Because of that, Google's Threat Intelligence Group urged companies to take defensive measures against the new North Korean twists to the broader cyber criminality threat. Those include:

  • Building a robust insider risk-management program: Establish a formal insider risk program by developing a strategy, creating clear policies, coaching executives, building organizational frameworks, ensuring governance, and providing employee training to foster a security-conscious culture.
  • Developing a security-minded hiring process and culture: Stringent background checks, careful interview on-camera processes that require more personal engagement from the candidate, and vigilant job-history vetting can all help mitigate the risk posed by North Korean IT workers.
  • Securing remote-work practices: Verify the identity and location of remote workers, including being cautious if the worker suddenly suggests a different shipping address, and requiring in-person device pickup whenever possible.
  • Monitoring insider risk: Security teams should have the appropriate visibility and logging capabilities to determine when employees have exfiltrated sensitive data and provided network access.
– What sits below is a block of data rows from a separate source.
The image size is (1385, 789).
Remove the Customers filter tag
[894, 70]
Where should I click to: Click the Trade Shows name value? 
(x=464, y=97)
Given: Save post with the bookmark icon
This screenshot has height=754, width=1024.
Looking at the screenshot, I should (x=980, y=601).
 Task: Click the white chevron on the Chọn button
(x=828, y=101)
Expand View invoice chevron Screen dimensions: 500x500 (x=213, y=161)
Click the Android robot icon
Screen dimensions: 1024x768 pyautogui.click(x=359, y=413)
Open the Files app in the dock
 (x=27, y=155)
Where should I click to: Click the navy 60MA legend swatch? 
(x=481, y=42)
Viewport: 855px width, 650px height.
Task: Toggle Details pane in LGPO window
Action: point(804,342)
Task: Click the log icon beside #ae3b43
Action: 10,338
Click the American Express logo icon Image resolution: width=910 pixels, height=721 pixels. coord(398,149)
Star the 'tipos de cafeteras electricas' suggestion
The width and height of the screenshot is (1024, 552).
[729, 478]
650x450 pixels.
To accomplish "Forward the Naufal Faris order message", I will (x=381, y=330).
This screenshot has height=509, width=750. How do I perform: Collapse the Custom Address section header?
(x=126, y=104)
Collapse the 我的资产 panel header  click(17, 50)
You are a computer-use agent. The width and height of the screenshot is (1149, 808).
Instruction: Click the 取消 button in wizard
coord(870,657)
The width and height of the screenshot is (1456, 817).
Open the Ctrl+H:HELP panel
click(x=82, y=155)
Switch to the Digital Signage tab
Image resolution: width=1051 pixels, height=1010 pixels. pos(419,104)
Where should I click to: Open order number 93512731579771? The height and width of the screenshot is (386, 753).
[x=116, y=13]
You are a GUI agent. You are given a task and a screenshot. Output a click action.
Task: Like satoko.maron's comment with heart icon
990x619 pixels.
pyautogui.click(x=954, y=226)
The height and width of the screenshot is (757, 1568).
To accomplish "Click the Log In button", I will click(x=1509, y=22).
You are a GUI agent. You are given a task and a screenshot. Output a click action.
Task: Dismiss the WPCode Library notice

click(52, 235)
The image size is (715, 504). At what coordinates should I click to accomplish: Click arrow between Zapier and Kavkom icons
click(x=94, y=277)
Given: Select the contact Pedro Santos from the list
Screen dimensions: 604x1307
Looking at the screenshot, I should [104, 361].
While this is ideally detected and prevented before a significant incident occurs, organizations should also factor insider risk into their incident response plans.
    What else can recruiters, hiring executives, and business owners do once they suspect they could be dealing with a potential North Korean infiltrator during a remote hiring interview?

Angel investor and G8keep crypto startup co-founder, Harrison Leggio, has a low-tech defense hack that may also provide managers some extra sense of payback.

"Say something negative about Kim Jong Un," Leggio told Fortune, referring to the leader central to North Korea's cult of personality government. "The first time I ever did it, the person started freaking out and cursing."

Other business executives have adapted that tactic to thwart suspected North Korean applicants in a similar way.

"My favorite interview question, because we've interviewed quite a few of these folks, is something to the effect of 'How fat is Kim Jong Un?'" Crowdstrike senior vice president of counter adversary operations, Adam Meyers, told a recent tech conference, according to cybersecurity news site The Register. "They terminate the call instantly, because it's not worth it to say something negative about that."

Plus, in addition to possibly protecting your business from nefarious infiltration, using that ruse may be one of the few imaginable occasions when fat-shaming serves the greater good.